Par ailleurs, tout en offrant des débats variés, Al Jazeera a fait la part belle à la vision du monde des Frères musulmans, notamment à travers l’émission du cheikh Youssef El Qaradawi. La chaîne a donné une large exposition au Tunisien Rached Ghannouchi, protégé d’El Qaradawi, auquel il a rendu visite pour le remercier après sa victoire aux élections tunisiennes. Aujourd’hui, Al Jazeera est en pointe dans la dénonciation du régime de Bashar el-Assad, mais la chaîne est en passe de perdre ce qui faisait sa spécificité.
Comme l’Arabie saoudite, le Qatar est une monarchie absolue de droit divin. On peut donc raisonnablement supputer que son soutien à telle ou telle révolution n’émane pas forcément d’une volonté de voir triompher les idéaux des Lumières et la démocratie jeffersonienne.
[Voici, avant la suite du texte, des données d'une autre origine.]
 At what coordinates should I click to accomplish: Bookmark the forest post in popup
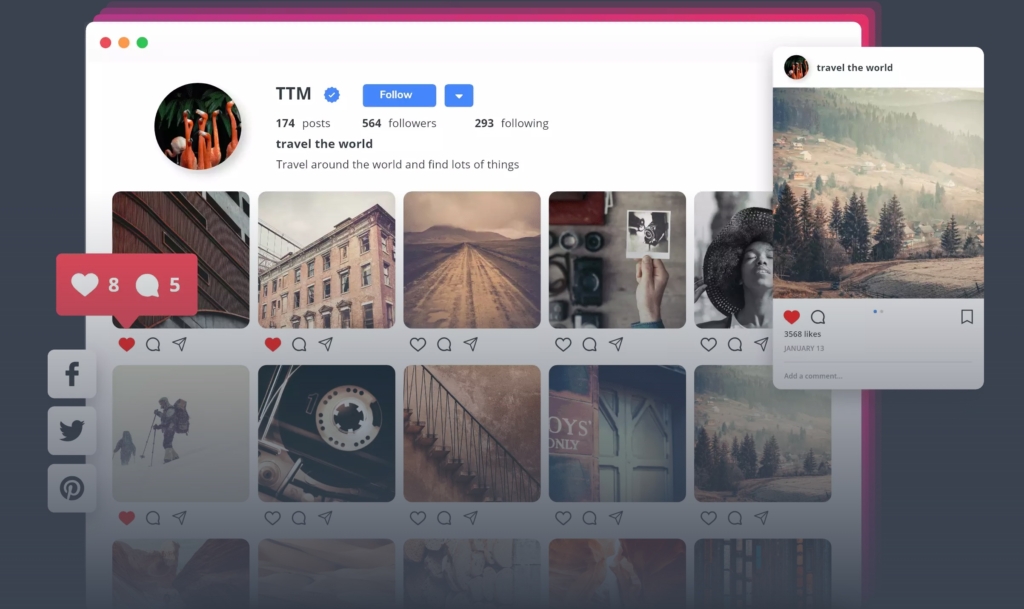966,317
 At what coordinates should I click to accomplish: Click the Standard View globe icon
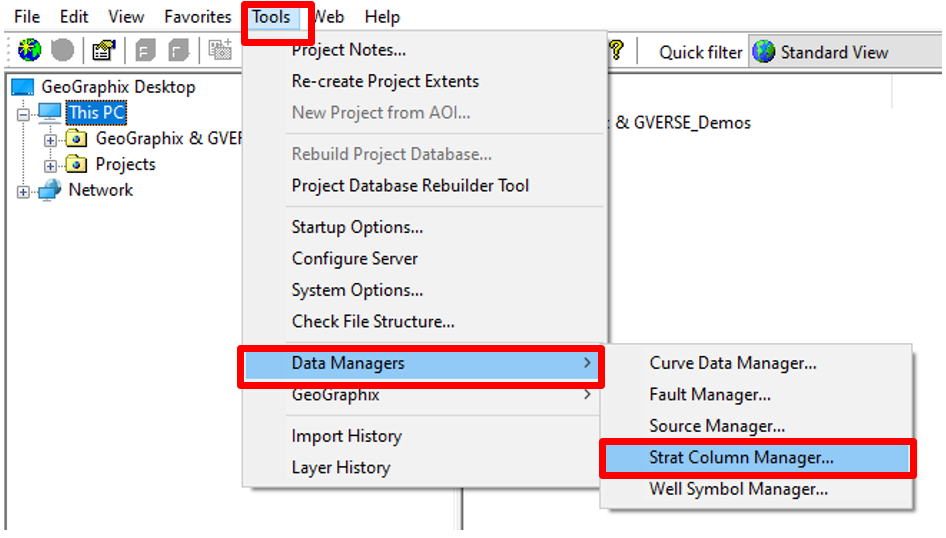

Le Qatar a très vite été en première ligne sur le dossier syrien, alors même que les Saoudiens étaient d’abord attentistes, tant ils craignaient qu’une chute d’Assad ne signifie la poursuite de la contagion révolutionnaire.
Plusieurs facteurs peuvent expliquer cet activisme du Qatar :
• d’abord, un facteur personnel : comme Erdogan, comme Sarkozy, l’émir du Qatar avait beaucoup aidé Bachar el-Assad. Ils étaient très proches. Or, dès le début de la révolution syrienne, Assad n’a voulu entendre aucun conseil, a fait preuve d’autisme et s’est, dit-on, montré insultant ;
• ensuite, des considérations géopolitiques : le Qatar, comme les autres pays du Golfe, est aujourd’hui obnubilé par la menace iranienne et estime qu’une chute d’Assad priverait l’Iran de son unique allié arabe et serait donc bienvenue, d’autant plus qu’elle permettrait aux sunnites syriens de gouverner à nouveau le pays.
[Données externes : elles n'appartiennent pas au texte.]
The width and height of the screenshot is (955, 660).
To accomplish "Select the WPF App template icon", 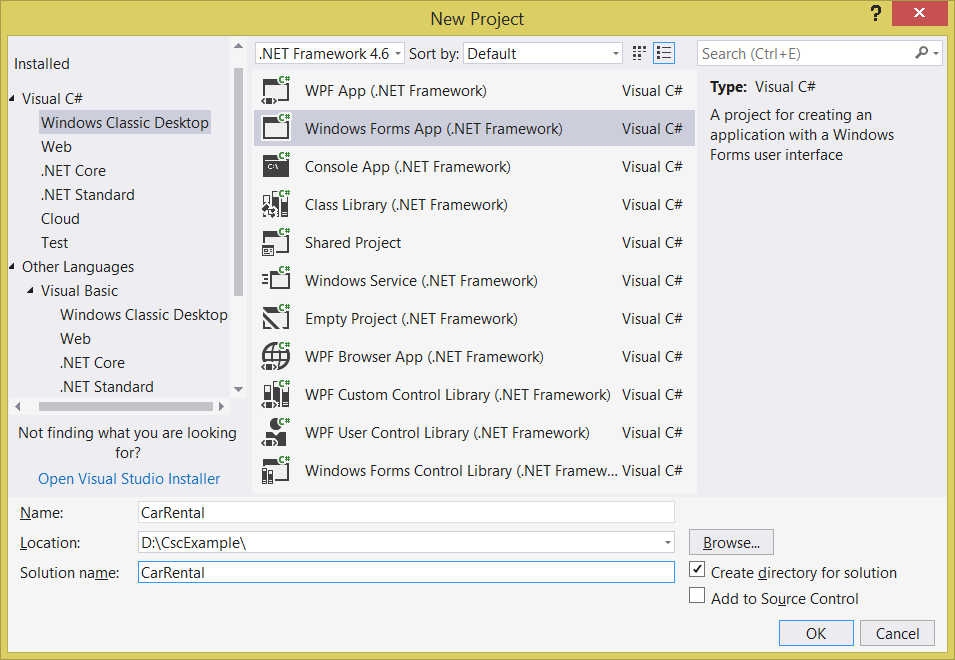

Il ne faut pas oublier que le Qatar a accueilli pendant longtemps les Frères musulmans syriens et égyptiens qui étaient persécutés. Il s’en est fait des affidés et si ces derniers sont en passe de prendre le pouvoir dans plusieurs pays, cela ne pourra que renforcer l’influence du Qatar.
Par ailleurs, le Qatar agit en étroite collaboration avec les Etats-Unis, la France et la Turquie, qui estiment tous que Bachar el-Assad, suite à sa répression sanglante, a perdu toute légitimité et qu’il doit partir.